El Mayo acepta cadena perpetua; México exige claridad a EU

Ismael “El Mayo” Zambada aceptó cadena perpetua en Estados Unidos, mientras México cuestiona las condiciones de su captura.

El caso de Ismael “El Mayo” Zambada volvió a colocarse en el centro de la tensión bilateral entre México y Estados Unidos, luego de que el histórico líder criminal aceptara una sentencia de cadena perpetua y solicitara cumplirla en una prisión médica, bajo el argumento de que requiere atención especializada por su estado de salud.

La decisión del capo abre una nueva etapa en uno de los procesos judiciales más relevantes contra el narcotráfico mexicano. Sin embargo, más allá de la sentencia, el punto que domina la discusión pública es la forma en que Zambada fue detenido, trasladado y entregado a autoridades estadounidenses.

El gobierno mexicano sostiene que existen inconsistencias graves en la versión difundida sobre su captura. La presidenta Claudia Sheinbaum cuestionó que una operación de esa magnitud pudiera ocurrir sin una explicación completa sobre quiénes participaron, bajo qué condiciones se realizó el traslado y si existió o no intervención extranjera en territorio nacional.

La acusación política es delicada: México advierte que la cooperación contra el narcotráfico no puede justificar acciones unilaterales ni operaciones encubiertas que vulneren la soberanía del país.
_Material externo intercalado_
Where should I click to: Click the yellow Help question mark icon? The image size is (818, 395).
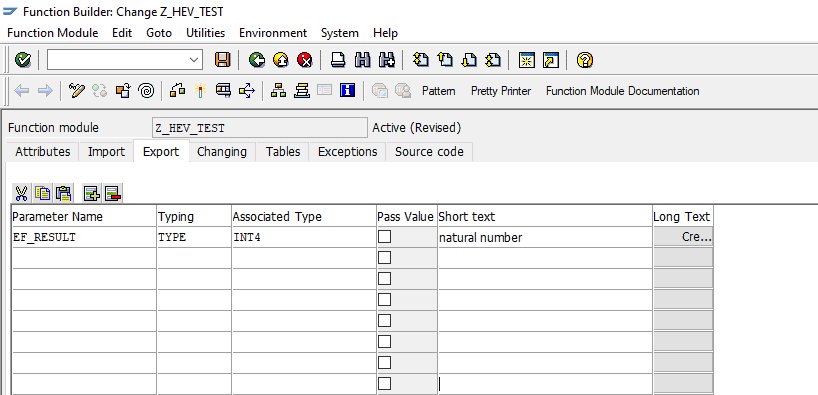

La postura oficial no defiende al capo, sino que exige claridad institucional sobre el procedimiento que permitió su llegada a Estados Unidos.

El caso también exhibe una contradicción incómoda para Washington. Mientras el gobierno estadounidense endurece su discurso contra los grupos criminales mexicanos y los califica como una amenaza de seguridad, al mismo tiempo aparecen dudas sobre posibles negociaciones, protección o acuerdos operativos con figuras clave del crimen organizado.
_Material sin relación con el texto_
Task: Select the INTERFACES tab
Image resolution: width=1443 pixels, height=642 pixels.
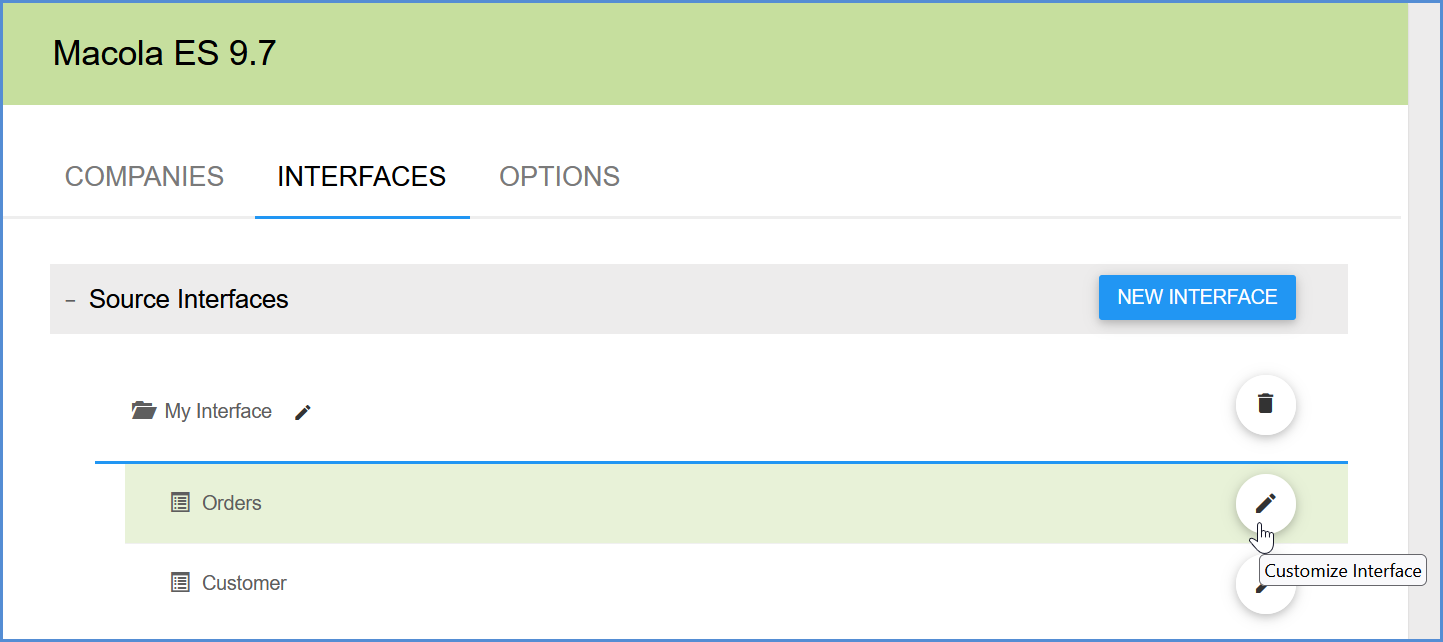Action: click(361, 177)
La FGR y el gobierno federal preparan una cronología detallada del caso, con la intención de ordenar los hechos y contrastar la información conocida hasta ahora. Ese informe será clave para determinar si hubo violaciones a la soberanía mexicana, si participaron autoridades nacionales o si la operación se construyó al margen de los canales oficiales.

El impacto político será alto. Si se confirma que Estados Unidos actuó sin coordinación plena con México, el caso puede convertirse en uno de los episodios más tensos de la relación bilateral en materia de seguridad. Si, por el contrario, se demuestra que hubo colaboración institucional, el gobierno tendrá que explicar por qué se mantuvo en reserva una operación de esa magnitud.

La captura de El Mayo no cierra una historia: abre otra. La cadena perpetua parece definir el destino judicial del capo, pero la pregunta de fondo sigue sin respuesta: ¿quién operó realmente su caída y con qué acuerdos de por medio?